Your task → How many of the lines below contain the word "will"? Reply with the number alone.

-- Start Data shown --

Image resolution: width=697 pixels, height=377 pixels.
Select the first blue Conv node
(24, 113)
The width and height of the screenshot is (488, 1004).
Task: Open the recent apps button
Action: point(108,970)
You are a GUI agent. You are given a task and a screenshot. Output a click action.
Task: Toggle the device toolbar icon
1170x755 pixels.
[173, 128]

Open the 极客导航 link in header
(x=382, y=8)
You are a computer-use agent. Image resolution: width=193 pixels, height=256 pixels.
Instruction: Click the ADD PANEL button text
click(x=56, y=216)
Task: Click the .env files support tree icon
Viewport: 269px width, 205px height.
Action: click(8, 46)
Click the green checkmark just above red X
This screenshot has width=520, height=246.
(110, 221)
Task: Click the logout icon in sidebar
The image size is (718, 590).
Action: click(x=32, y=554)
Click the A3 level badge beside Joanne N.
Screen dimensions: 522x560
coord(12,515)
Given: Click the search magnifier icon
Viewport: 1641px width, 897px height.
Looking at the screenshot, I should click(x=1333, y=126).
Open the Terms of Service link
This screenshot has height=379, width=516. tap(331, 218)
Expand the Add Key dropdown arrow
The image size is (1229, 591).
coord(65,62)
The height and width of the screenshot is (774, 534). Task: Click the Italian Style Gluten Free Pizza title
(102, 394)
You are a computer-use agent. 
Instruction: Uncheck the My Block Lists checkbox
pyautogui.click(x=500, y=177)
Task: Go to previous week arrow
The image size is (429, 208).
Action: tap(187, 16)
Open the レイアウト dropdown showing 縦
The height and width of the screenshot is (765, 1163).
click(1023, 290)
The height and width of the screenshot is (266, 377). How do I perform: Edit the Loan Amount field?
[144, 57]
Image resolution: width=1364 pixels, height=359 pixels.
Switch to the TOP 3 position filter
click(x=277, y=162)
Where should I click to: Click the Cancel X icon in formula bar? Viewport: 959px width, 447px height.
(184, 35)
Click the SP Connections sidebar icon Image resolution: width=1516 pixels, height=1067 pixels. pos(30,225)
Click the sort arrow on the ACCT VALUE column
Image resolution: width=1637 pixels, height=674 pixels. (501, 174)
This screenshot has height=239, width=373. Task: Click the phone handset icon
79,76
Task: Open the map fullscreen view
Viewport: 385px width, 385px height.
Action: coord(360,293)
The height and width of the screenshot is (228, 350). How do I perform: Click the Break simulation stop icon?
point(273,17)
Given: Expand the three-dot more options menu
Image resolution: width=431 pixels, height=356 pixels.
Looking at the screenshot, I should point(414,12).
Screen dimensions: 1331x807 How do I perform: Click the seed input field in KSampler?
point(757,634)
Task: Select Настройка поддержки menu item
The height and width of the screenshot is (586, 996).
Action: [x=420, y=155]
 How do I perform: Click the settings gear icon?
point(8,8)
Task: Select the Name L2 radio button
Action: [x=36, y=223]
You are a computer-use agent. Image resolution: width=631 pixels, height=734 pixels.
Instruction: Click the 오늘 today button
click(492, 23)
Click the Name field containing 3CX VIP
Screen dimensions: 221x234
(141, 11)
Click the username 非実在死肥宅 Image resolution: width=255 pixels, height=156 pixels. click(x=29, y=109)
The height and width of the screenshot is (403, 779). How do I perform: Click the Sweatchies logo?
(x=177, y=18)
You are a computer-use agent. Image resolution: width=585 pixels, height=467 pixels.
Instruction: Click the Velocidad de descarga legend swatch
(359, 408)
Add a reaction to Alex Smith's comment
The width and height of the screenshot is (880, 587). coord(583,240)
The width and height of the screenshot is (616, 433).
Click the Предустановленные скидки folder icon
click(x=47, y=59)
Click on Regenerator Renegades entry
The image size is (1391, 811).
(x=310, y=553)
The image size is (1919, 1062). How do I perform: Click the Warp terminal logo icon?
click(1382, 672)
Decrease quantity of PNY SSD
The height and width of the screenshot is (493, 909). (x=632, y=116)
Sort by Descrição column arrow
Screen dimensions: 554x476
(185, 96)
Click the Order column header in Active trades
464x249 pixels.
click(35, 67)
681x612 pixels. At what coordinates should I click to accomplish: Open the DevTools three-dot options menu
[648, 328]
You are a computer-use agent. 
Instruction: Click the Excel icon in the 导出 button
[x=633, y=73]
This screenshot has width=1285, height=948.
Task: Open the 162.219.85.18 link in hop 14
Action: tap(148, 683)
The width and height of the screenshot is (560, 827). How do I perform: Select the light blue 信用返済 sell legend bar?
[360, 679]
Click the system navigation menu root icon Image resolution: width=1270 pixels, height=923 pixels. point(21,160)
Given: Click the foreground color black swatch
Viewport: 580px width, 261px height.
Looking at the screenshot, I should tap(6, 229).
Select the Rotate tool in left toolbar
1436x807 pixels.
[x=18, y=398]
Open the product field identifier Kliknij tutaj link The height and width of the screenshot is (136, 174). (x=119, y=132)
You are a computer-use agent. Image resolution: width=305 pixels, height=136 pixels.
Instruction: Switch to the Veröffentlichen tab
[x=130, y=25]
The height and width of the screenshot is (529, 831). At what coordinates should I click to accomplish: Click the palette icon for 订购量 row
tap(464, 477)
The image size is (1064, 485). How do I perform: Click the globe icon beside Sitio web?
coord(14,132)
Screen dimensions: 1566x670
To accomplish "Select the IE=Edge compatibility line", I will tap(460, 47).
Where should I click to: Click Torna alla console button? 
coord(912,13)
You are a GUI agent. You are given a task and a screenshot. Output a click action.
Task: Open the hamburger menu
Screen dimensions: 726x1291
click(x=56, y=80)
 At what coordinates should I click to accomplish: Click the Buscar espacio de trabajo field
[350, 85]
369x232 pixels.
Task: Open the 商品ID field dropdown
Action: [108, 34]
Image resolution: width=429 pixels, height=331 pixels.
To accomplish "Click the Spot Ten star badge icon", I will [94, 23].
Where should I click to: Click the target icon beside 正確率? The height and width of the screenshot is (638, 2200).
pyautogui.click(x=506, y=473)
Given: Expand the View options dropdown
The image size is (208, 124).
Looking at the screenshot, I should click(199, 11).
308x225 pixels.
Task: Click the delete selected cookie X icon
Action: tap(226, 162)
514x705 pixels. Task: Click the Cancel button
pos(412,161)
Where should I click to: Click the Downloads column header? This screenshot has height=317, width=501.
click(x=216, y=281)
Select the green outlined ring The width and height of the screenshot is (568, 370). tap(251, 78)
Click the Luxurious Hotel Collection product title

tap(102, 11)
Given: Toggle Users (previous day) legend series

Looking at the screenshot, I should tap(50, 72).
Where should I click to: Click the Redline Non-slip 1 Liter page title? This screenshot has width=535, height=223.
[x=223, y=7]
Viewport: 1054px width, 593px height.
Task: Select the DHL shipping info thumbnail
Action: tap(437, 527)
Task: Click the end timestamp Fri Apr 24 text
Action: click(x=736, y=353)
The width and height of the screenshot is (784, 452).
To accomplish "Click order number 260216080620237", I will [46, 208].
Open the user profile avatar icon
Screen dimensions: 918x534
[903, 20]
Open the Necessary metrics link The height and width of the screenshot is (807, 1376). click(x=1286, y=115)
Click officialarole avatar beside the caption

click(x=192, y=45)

-- End Data shown --

Correct response → 3